On 06/05/09 19:57, Erik Falor wrote:
[...]
> Since I don't like hacking the system vimrc each time I update, and
> because I like to stay on Vim's bleeding edge, I added Vim to my
> portage/profile/package.provided file so Gentoo Portage wouldn't try
> to manage it for me.
>
> It works great because my package manager is aware that Vim is
> available as a dependency for other packages I may choose to install,
> but won't try to update it for me.  Do other package managers in other
> distros have a similar concept?
>
> This is a great solution for me since I like to build Vim by hand, but
> perhaps it wouldn't work so well for someone who doesn't want to be
> bothered with building Vim in the first place, who is just looking for
> the package manager to "get it right" in the first place.
>

Probably it wouldn't.

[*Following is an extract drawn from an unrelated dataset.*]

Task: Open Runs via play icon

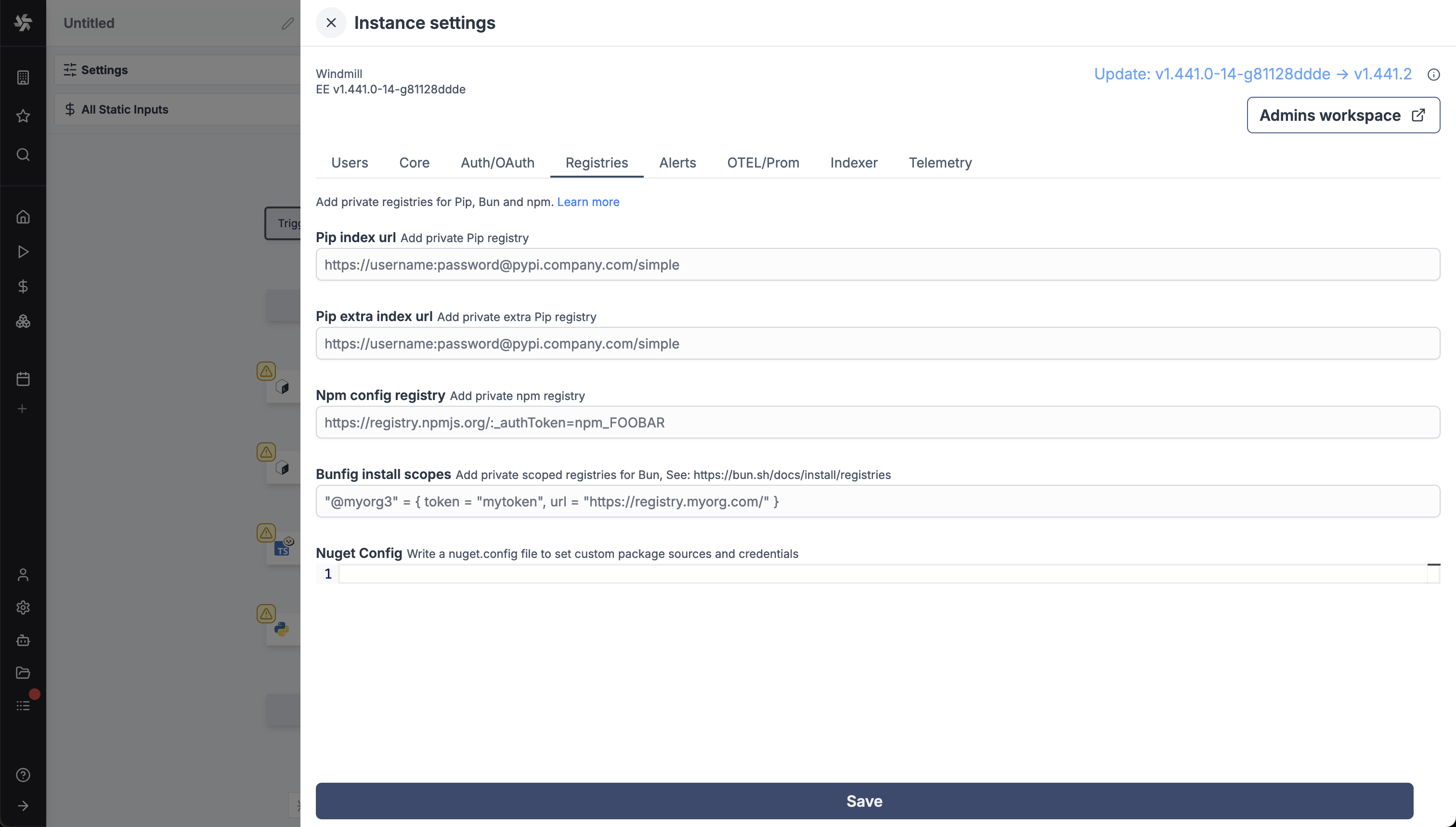Action: coord(23,252)
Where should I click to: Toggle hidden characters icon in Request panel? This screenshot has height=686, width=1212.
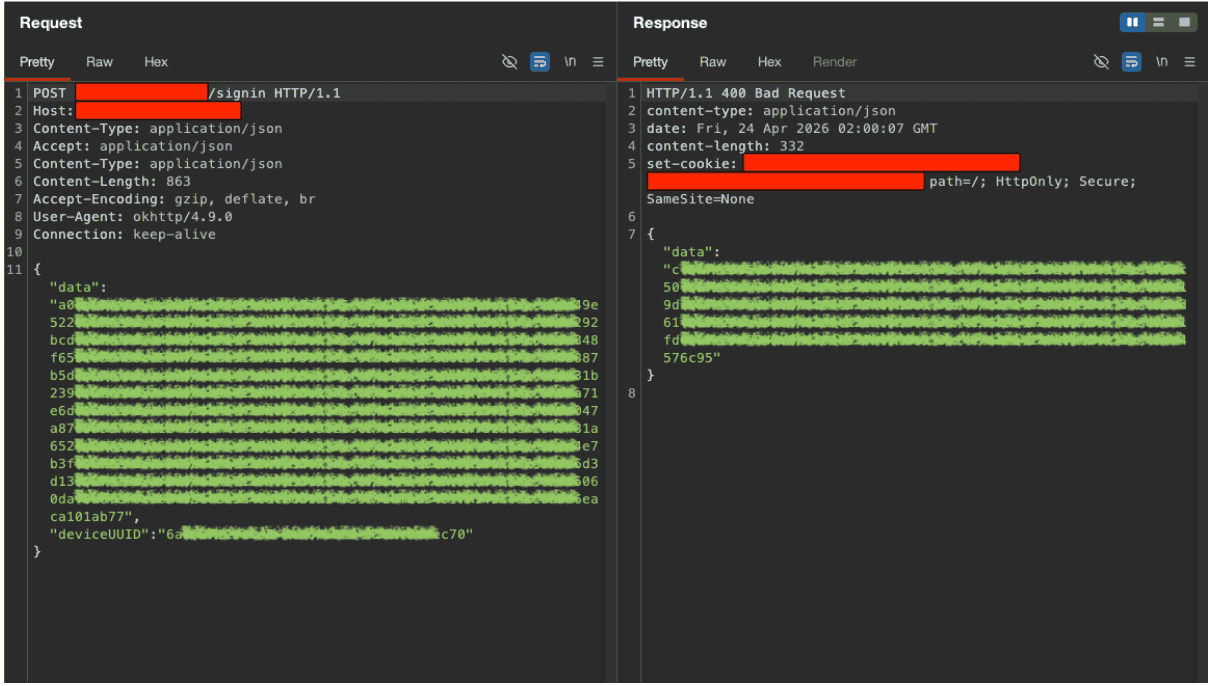[x=510, y=62]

Well, Vim is easy enough (and, unlike Mozilla 
apps, not too time- and resource-greedy) to build<advert>, and I have 
HowTo pages on the Vim part of my home site to mahe it even easier</advert>.

What I do is, I let the distro's package manager (YaST, from the SuSE 
distro) install and manage Vim (at usr/bin/vim and /usr/bin/gvim) but I 
also build it myself (with the default install at /usr/local/bin/vim 
with softlink at /usr/local/bin/gvim et al.) which comes earlier in the 
$PATH.

So Vim is listed as "available as a dependency", but anyone (including 
me) calling it with no explicit path will find the hugest-latest version 
I built and installed -- and for some reason my binary is smaller than 
SuSE's though I have 7.2.166 +gui_gtk2 +gui_gnome with Bill McCarthy 
additional float funcs, where the distro has 7.2.108 +gui_gtk2 
-gui_gnome, and we both have the same 4 out of 5 interpreted languages 
included. And I don't think it's stripping: theirs 3.7 Mb, mine 3.4, 
mine without stripping 6.1. Well, I haven't gone through all features in 
detail but at first glance they're pretty much the same.

And the above also shows another advantage of compiling my own Vim: not 
only do I know, as we already said, exactly what goes into it (what 
runtime files but also what compile-time options, including in my case 
+gui_gnome -tag_old_static +xterm_save and the atan2() etc. functions) 
goes into it, in addition I get the latest version, sometimes minutes or 
at most hours after Bram publishes the patches, while the distro of 
course lags behind, and more likely by weeks or even months -- 7.2.108 
is 11-Feb-2009, outdated since 7.2.109 came out on 21-Feb, soon followed 
in the following days by up to 7.2.127 on 24-Feb, 7.2.132 on 05-Mar, 
7.2.141 on 11-Mar, 7.2.148 on 20-Mar, 7.2.160 on 22-Apr, 7.2.166 on 
29-Apr. Wow! Dazzling at times how many patches Bram can put out in a 
burst. Makes me wonder what he may have up his sleeve for the upcoming 
days ;-). (The above dates are straight from 
http://ftp.vim.org/pub/vim/patches/7.2/ ).


Best regards,
Tony.
-- 
Acid -- better living through chemistry.